* Exercise instructions
Retype the data word for word, beginning at the line that contains "Identify the location of category-label-china: China." and stopping after the line that contains "What do you see at coordinates (1412, 258)".

* Dataset entries
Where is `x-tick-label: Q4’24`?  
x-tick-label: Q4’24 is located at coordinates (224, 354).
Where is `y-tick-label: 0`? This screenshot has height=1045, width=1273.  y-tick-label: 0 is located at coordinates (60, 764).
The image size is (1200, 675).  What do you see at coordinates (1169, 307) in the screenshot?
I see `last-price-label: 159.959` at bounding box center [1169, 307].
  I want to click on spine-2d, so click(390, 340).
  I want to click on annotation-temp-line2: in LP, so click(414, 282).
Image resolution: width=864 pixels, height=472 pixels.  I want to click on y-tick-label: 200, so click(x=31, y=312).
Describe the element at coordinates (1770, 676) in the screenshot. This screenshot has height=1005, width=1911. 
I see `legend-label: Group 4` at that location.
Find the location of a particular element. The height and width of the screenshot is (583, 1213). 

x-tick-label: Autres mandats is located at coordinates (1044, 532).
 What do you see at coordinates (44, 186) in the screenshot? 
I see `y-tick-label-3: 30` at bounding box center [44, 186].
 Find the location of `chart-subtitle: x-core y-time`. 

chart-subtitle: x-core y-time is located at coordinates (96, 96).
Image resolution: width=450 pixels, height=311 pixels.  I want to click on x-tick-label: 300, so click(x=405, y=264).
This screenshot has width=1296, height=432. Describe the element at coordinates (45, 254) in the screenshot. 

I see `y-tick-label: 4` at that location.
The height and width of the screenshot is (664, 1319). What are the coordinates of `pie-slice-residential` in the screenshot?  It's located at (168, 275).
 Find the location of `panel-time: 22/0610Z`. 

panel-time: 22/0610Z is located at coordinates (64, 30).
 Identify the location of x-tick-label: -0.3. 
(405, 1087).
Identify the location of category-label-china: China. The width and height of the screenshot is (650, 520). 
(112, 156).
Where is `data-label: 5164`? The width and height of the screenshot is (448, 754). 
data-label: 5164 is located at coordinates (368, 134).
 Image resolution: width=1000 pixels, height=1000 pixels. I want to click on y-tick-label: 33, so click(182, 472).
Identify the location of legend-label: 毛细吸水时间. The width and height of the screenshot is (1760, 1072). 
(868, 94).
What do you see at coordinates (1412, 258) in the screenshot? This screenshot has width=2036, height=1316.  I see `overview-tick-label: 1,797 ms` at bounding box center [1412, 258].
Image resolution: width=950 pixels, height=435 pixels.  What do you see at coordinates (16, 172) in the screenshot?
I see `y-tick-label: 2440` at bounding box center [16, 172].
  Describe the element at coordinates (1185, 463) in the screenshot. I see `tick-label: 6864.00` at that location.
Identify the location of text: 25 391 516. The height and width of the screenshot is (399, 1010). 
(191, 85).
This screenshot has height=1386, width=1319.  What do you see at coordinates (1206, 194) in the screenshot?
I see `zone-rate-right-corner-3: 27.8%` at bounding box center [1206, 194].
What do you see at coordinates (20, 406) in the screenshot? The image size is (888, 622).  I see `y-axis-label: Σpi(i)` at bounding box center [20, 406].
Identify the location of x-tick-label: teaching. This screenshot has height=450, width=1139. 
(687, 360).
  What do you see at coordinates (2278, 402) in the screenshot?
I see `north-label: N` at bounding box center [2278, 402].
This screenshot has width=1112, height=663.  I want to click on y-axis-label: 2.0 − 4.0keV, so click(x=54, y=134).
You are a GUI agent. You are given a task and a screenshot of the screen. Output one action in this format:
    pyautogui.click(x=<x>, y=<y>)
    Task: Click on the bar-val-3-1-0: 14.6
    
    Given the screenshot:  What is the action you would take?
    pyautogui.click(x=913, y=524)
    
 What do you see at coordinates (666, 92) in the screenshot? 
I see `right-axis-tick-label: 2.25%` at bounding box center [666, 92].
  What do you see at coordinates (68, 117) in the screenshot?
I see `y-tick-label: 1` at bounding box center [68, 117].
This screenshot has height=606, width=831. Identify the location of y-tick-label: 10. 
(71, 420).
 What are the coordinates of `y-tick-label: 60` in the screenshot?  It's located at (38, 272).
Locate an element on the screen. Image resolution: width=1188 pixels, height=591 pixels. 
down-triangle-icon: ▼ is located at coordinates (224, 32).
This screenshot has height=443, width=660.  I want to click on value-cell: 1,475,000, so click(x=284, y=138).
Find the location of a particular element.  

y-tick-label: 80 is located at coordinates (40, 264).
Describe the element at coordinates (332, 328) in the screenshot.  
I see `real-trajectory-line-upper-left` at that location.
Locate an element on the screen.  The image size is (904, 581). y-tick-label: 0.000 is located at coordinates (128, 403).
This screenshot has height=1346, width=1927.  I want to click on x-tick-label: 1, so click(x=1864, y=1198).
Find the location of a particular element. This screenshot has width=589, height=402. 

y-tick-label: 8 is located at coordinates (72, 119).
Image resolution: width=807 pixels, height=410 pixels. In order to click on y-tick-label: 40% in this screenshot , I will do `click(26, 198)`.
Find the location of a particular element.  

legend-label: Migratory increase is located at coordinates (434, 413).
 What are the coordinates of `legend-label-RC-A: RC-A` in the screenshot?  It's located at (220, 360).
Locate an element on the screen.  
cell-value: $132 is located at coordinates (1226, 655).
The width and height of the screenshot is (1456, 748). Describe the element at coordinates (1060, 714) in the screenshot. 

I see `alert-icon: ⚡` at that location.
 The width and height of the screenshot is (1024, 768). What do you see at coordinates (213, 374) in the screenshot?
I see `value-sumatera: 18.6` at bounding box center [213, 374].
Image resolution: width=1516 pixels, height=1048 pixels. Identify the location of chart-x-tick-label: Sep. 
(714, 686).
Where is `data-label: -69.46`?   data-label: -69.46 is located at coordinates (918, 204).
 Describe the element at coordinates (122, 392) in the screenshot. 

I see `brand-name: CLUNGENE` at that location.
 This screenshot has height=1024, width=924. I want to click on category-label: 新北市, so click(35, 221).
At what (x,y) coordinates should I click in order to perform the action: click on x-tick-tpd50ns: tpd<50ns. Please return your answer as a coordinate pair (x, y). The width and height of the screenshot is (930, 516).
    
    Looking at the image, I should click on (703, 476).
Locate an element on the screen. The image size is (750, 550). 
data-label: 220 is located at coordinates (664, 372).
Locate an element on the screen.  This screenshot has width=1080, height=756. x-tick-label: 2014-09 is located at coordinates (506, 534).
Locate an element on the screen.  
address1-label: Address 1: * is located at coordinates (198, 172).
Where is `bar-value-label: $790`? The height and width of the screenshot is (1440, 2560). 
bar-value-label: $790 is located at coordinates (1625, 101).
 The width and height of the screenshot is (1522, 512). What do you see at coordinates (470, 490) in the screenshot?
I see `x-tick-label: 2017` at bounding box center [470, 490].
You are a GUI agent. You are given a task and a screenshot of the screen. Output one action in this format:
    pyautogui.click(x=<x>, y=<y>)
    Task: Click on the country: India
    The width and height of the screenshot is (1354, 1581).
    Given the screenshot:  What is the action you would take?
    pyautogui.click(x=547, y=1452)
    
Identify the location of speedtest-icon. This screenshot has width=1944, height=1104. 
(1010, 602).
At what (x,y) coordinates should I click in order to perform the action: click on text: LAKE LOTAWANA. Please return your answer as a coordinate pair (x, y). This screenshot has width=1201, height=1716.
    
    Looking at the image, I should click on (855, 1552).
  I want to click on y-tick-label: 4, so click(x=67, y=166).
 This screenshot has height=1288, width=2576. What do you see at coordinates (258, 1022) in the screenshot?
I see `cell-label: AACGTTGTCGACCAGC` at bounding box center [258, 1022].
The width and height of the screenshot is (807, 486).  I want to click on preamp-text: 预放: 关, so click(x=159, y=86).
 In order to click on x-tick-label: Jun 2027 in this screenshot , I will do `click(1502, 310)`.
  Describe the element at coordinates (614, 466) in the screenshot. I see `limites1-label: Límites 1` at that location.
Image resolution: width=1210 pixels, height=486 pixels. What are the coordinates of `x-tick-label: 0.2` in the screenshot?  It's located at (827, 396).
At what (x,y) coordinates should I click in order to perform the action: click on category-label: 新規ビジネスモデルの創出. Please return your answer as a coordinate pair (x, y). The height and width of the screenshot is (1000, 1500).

* Task result
Identify the location of category-label-china: China. The width and height of the screenshot is (650, 520). 
(112, 156).
Where is `data-label: 5164`? The width and height of the screenshot is (448, 754). 
data-label: 5164 is located at coordinates (368, 134).
 Image resolution: width=1000 pixels, height=1000 pixels. I want to click on y-tick-label: 33, so click(182, 472).
Identify the location of legend-label: 毛细吸水时间. The width and height of the screenshot is (1760, 1072). 
(868, 94).
What do you see at coordinates (1412, 258) in the screenshot? This screenshot has width=2036, height=1316.  I see `overview-tick-label: 1,797 ms` at bounding box center [1412, 258].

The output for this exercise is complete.